Scott Hanselman

ASMX SoapExtension to Strip out Whitespace and New Lines

September 17, '07 Comments [4] Posted in ASP.NET | Web Services | XML
Sponsored By

Someone asked...

[I've got] a WebService with a WebMethod of the form.  Very Simple.

[WebMethod]
public XmlNode HelloWorld () {
                XmlDocument document = new XmlDocument();
                document.LoadXml(“<a><b><c><d>Hello World</d></c></b></a>”);
                return document;
}

What comes back is something in the response is something like

<a>
                <b>
                                <c>
                                                <d>Hello World</d>
                                </c>
                </b>
</a>

Where each level of indentation is actually only 2 characters.   I would like it to come back just like it is entered in the LoadXml call [no unneeded whitespace and no unneeded new lines.]

This is an old problem. Basically if you look at SoapServerProtocol.GetWriterForMessage, they...

return new XmlTextWriter(new StreamWriter(message.Stream, new UTF8Encoding(false), bufferSize));

...just make one. You don't get to change the settings. Of course, in WCF this is easy, but this person was using ASMX.

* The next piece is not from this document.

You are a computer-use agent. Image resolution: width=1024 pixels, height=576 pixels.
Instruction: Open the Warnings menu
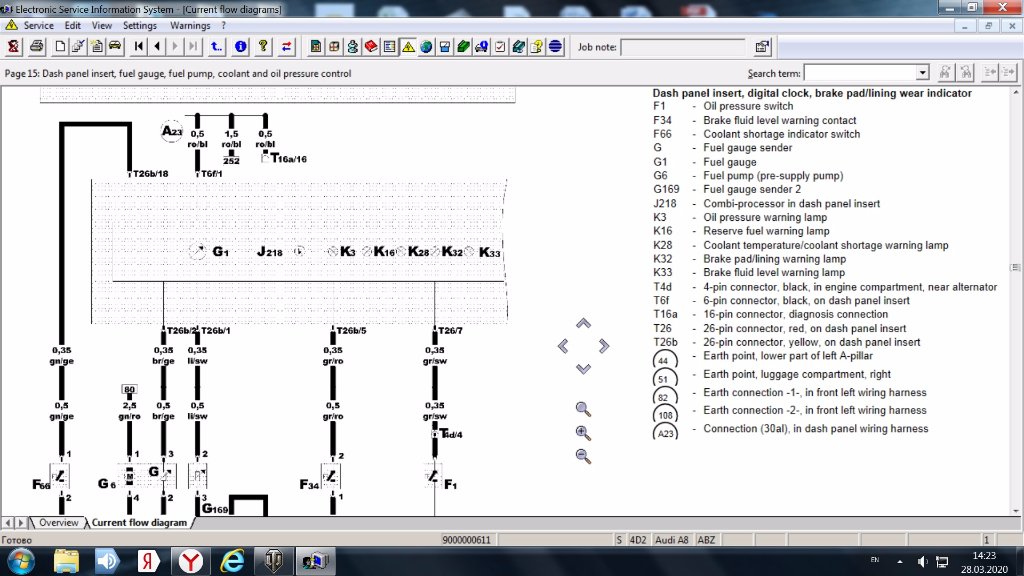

Enter the SoapExtension. In the web.config I'll register one.

<system.web>
    <webServices>
      <soapExtensionTypes>
        <add type="ASMXStripWhitespace.ASMXStripWhitespaceExtension, ASMXStripWhitespace"
             priority="1"
             group="High" />
      </soapExtensionTypes>
    </webServices>
...

And my class will derive from SoapExtension. There's lots of good details in this MSDN article by George Shepard a while back.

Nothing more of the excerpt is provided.